#### Records for this exercise
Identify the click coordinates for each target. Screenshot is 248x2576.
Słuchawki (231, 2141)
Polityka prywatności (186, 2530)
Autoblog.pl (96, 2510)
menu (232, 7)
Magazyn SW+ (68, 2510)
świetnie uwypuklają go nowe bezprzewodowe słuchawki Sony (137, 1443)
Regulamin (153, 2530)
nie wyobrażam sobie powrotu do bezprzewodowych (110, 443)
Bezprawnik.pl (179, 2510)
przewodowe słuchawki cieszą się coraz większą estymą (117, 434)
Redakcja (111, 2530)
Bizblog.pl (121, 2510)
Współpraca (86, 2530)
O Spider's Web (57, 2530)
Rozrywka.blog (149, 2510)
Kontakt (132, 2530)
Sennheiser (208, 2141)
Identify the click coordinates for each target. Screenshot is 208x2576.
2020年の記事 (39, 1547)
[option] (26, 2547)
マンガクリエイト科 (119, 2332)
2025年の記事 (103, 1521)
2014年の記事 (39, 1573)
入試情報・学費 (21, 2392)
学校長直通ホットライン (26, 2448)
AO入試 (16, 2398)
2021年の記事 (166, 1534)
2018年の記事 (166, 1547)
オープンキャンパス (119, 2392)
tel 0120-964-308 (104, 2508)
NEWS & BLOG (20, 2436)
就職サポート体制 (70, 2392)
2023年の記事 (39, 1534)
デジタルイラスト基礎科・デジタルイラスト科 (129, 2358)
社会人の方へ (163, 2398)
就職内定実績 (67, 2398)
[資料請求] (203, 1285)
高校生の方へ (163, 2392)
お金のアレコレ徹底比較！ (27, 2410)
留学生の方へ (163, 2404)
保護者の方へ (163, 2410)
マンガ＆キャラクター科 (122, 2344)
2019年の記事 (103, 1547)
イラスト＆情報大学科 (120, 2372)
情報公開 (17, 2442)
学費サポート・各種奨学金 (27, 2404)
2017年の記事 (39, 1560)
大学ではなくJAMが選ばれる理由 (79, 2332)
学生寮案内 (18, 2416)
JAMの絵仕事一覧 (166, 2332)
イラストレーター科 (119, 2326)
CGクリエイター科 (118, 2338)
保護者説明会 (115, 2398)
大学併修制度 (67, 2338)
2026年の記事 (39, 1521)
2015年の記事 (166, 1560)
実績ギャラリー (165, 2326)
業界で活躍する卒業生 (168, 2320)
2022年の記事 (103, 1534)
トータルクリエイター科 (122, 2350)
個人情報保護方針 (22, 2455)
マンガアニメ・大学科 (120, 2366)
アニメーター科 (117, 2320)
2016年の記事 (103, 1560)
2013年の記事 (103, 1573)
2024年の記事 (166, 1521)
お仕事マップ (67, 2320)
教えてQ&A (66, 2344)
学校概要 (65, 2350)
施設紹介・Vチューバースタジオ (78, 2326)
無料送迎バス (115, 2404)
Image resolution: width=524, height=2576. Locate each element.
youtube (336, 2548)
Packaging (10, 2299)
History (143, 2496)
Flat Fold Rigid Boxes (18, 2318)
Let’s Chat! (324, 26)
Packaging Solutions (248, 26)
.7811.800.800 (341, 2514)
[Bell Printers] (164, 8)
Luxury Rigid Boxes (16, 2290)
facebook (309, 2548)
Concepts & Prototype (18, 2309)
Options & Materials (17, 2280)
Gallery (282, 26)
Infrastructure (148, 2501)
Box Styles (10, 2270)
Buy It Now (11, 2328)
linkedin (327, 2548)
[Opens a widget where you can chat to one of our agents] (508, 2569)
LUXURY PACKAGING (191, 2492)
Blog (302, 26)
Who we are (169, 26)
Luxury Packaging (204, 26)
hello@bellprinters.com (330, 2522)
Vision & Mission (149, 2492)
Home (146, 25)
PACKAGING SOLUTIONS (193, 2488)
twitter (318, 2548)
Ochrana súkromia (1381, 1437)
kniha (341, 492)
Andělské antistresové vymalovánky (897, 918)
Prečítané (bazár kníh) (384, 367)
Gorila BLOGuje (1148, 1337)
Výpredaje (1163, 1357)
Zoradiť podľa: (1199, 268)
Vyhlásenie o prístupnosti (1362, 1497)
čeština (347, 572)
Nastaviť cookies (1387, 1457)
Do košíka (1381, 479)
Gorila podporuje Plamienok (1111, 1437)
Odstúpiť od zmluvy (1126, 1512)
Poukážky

#### What to produce
Retype the records above, but only those lines that fall between the line containing "学生寮案内 (18, 2416)" and the line containing "Packaging (10, 2299)", with both of those lines included, exactly as written.

#### Answer section
学生寮案内 (18, 2416)
JAMの絵仕事一覧 (166, 2332)
イラストレーター科 (119, 2326)
CGクリエイター科 (118, 2338)
保護者説明会 (115, 2398)
大学併修制度 (67, 2338)
2026年の記事 (39, 1521)
2015年の記事 (166, 1560)
実績ギャラリー (165, 2326)
業界で活躍する卒業生 (168, 2320)
2022年の記事 (103, 1534)
トータルクリエイター科 (122, 2350)
個人情報保護方針 (22, 2455)
マンガアニメ・大学科 (120, 2366)
アニメーター科 (117, 2320)
2016年の記事 (103, 1560)
2013年の記事 (103, 1573)
2024年の記事 (166, 1521)
お仕事マップ (67, 2320)
教えてQ&A (66, 2344)
学校概要 (65, 2350)
施設紹介・Vチューバースタジオ (78, 2326)
無料送迎バス (115, 2404)
Image resolution: width=524, height=2576. Locate each element.
youtube (336, 2548)
Packaging (10, 2299)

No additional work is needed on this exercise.